[Source data — start]
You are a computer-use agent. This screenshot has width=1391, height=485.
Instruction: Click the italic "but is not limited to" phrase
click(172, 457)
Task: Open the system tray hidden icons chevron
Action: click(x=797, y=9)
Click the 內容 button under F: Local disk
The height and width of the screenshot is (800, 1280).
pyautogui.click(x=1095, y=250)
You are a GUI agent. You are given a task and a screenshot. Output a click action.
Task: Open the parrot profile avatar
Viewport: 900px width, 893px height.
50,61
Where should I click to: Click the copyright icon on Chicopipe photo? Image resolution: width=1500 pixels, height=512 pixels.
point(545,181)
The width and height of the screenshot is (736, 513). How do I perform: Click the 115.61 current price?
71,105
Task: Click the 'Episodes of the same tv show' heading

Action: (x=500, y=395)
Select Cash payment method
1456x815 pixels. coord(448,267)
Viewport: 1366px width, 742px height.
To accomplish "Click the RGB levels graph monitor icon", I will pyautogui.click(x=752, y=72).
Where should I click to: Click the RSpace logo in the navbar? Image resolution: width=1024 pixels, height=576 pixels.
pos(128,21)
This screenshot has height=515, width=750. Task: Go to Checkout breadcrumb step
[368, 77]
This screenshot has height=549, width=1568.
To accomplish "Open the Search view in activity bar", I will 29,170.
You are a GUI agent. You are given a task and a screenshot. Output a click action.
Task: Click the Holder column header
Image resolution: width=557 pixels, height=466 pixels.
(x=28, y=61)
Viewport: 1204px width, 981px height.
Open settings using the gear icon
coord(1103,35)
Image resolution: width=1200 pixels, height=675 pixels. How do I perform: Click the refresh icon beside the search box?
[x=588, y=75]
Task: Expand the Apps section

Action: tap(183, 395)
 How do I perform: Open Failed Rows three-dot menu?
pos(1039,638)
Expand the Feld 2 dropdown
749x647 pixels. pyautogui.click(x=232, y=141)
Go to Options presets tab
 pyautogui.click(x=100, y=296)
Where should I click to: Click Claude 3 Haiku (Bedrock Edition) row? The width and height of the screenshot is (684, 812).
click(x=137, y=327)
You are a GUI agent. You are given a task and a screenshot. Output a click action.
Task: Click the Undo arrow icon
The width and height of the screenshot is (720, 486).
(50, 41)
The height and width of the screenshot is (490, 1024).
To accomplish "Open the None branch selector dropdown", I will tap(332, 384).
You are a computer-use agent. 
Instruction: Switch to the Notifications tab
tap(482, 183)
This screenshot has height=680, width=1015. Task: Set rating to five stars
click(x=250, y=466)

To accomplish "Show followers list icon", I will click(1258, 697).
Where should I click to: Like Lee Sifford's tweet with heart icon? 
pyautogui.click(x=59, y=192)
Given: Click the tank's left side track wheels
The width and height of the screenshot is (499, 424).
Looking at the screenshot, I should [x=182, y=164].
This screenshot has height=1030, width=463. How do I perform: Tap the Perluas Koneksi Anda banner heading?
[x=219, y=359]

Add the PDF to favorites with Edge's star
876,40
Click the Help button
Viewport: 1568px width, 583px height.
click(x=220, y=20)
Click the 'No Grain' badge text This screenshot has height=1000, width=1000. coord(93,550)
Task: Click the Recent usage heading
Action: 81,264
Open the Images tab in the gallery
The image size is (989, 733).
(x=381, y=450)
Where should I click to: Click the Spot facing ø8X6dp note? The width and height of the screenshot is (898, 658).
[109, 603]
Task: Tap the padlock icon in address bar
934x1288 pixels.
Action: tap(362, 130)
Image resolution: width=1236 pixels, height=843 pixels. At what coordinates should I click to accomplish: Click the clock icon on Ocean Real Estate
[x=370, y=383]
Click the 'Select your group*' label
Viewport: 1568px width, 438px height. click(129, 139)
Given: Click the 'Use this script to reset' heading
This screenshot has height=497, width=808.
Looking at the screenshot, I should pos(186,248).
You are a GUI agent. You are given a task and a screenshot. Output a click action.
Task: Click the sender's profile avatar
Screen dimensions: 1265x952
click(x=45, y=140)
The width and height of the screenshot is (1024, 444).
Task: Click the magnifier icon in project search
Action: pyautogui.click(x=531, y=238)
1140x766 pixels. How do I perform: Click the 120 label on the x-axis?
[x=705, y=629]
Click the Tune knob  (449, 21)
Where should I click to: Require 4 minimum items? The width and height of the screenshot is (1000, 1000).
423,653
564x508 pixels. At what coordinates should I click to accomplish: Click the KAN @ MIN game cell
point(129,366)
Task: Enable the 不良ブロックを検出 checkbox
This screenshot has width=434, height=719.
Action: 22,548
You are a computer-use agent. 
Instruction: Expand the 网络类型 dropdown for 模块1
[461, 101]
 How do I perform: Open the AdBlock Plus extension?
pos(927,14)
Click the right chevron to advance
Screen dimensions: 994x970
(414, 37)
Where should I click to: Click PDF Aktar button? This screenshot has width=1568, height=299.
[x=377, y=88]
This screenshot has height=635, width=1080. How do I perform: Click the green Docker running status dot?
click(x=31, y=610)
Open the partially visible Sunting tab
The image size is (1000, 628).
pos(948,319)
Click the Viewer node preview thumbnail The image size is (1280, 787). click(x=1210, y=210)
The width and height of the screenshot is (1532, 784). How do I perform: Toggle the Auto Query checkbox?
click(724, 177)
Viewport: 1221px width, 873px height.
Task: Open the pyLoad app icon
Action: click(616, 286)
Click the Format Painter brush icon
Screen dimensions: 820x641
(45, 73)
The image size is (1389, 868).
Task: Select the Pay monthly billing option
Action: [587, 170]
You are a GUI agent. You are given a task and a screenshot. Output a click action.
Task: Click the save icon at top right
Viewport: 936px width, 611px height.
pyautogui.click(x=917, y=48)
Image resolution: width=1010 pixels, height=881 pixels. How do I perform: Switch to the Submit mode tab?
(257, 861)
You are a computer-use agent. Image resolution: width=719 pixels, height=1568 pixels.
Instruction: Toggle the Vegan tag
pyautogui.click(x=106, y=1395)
[Source data — finish]
*What you have to do:* Retype all the records, matching them exactly.

*Written response:*
You are a computer-use agent. This screenshot has width=1391, height=485.
Instruction: Click the italic "but is not limited to" phrase
click(172, 457)
Task: Open the system tray hidden icons chevron
Action: click(x=797, y=9)
Click the 內容 button under F: Local disk
The height and width of the screenshot is (800, 1280).
pyautogui.click(x=1095, y=250)
You are a GUI agent. You are given a task and a screenshot. Output a click action.
Task: Open the parrot profile avatar
Viewport: 900px width, 893px height.
50,61
Where should I click to: Click the copyright icon on Chicopipe photo? Image resolution: width=1500 pixels, height=512 pixels.
point(545,181)
The width and height of the screenshot is (736, 513). How do I perform: Click the 115.61 current price?
71,105
Task: Click the 'Episodes of the same tv show' heading

Action: (x=500, y=395)
Select Cash payment method
1456x815 pixels. coord(448,267)
Viewport: 1366px width, 742px height.
To accomplish "Click the RGB levels graph monitor icon", I will pyautogui.click(x=752, y=72).
Where should I click to: Click the RSpace logo in the navbar? Image resolution: width=1024 pixels, height=576 pixels.
pos(128,21)
This screenshot has height=515, width=750. Task: Go to Checkout breadcrumb step
[368, 77]
This screenshot has height=549, width=1568.
To accomplish "Open the Search view in activity bar", I will 29,170.
You are a GUI agent. You are given a task and a screenshot. Output a click action.
Task: Click the Holder column header
Image resolution: width=557 pixels, height=466 pixels.
(x=28, y=61)
Viewport: 1204px width, 981px height.
Open settings using the gear icon
coord(1103,35)
Image resolution: width=1200 pixels, height=675 pixels. How do I perform: Click the refresh icon beside the search box?
[x=588, y=75]
Task: Expand the Apps section

Action: tap(183, 395)
 How do I perform: Open Failed Rows three-dot menu?
pos(1039,638)
Expand the Feld 2 dropdown
749x647 pixels. pyautogui.click(x=232, y=141)
Go to Options presets tab
 pyautogui.click(x=100, y=296)
Where should I click to: Click Claude 3 Haiku (Bedrock Edition) row? The width and height of the screenshot is (684, 812).
click(x=137, y=327)
You are a GUI agent. You are given a task and a screenshot. Output a click action.
Task: Click the Undo arrow icon
The width and height of the screenshot is (720, 486).
(50, 41)
The height and width of the screenshot is (490, 1024).
To accomplish "Open the None branch selector dropdown", I will tap(332, 384).
You are a computer-use agent. 
Instruction: Switch to the Notifications tab
tap(482, 183)
This screenshot has height=680, width=1015. Task: Set rating to five stars
click(x=250, y=466)

To accomplish "Show followers list icon", I will click(1258, 697).
Where should I click to: Like Lee Sifford's tweet with heart icon? 
pyautogui.click(x=59, y=192)
Given: Click the tank's left side track wheels
The width and height of the screenshot is (499, 424).
Looking at the screenshot, I should [x=182, y=164].
This screenshot has height=1030, width=463. How do I perform: Tap the Perluas Koneksi Anda banner heading?
[x=219, y=359]

Add the PDF to favorites with Edge's star
876,40
Click the Help button
Viewport: 1568px width, 583px height.
click(x=220, y=20)
Click the 'No Grain' badge text This screenshot has height=1000, width=1000. coord(93,550)
Task: Click the Recent usage heading
Action: 81,264
Open the Images tab in the gallery
The image size is (989, 733).
(x=381, y=450)
Where should I click to: Click the Spot facing ø8X6dp note? The width and height of the screenshot is (898, 658).
[109, 603]
Task: Tap the padlock icon in address bar
934x1288 pixels.
Action: tap(362, 130)
Image resolution: width=1236 pixels, height=843 pixels. At what coordinates should I click to accomplish: Click the clock icon on Ocean Real Estate
[x=370, y=383]
Click the 'Select your group*' label
Viewport: 1568px width, 438px height. click(129, 139)
Given: Click the 'Use this script to reset' heading
This screenshot has height=497, width=808.
Looking at the screenshot, I should pos(186,248).
You are a GUI agent. You are given a task and a screenshot. Output a click action.
Task: Click the sender's profile avatar
Screen dimensions: 1265x952
click(x=45, y=140)
The width and height of the screenshot is (1024, 444).
Task: Click the magnifier icon in project search
Action: pyautogui.click(x=531, y=238)
1140x766 pixels. How do I perform: Click the 120 label on the x-axis?
[x=705, y=629]
Click the Tune knob  (449, 21)
Where should I click to: Require 4 minimum items? The width and height of the screenshot is (1000, 1000).
423,653
564x508 pixels. At what coordinates should I click to accomplish: Click the KAN @ MIN game cell
point(129,366)
Task: Enable the 不良ブロックを検出 checkbox
This screenshot has width=434, height=719.
Action: 22,548
You are a computer-use agent. 
Instruction: Expand the 网络类型 dropdown for 模块1
[461, 101]
 How do I perform: Open the AdBlock Plus extension?
pos(927,14)
Click the right chevron to advance
Screen dimensions: 994x970
(414, 37)
Where should I click to: Click PDF Aktar button? This screenshot has width=1568, height=299.
[x=377, y=88]
This screenshot has height=635, width=1080. How do I perform: Click the green Docker running status dot?
click(x=31, y=610)
Open the partially visible Sunting tab
The image size is (1000, 628).
pos(948,319)
Click the Viewer node preview thumbnail The image size is (1280, 787). click(x=1210, y=210)
The width and height of the screenshot is (1532, 784). How do I perform: Toggle the Auto Query checkbox?
click(724, 177)
Viewport: 1221px width, 873px height.
Task: Open the pyLoad app icon
Action: click(616, 286)
Click the Format Painter brush icon
Screen dimensions: 820x641
(45, 73)
The image size is (1389, 868).
Task: Select the Pay monthly billing option
Action: [587, 170]
You are a GUI agent. You are given a task and a screenshot. Output a click action.
Task: Click the save icon at top right
Viewport: 936px width, 611px height.
pyautogui.click(x=917, y=48)
Image resolution: width=1010 pixels, height=881 pixels. How do I perform: Switch to the Submit mode tab?
(257, 861)
You are a computer-use agent. Image resolution: width=719 pixels, height=1568 pixels.
Instruction: Toggle the Vegan tag
pyautogui.click(x=106, y=1395)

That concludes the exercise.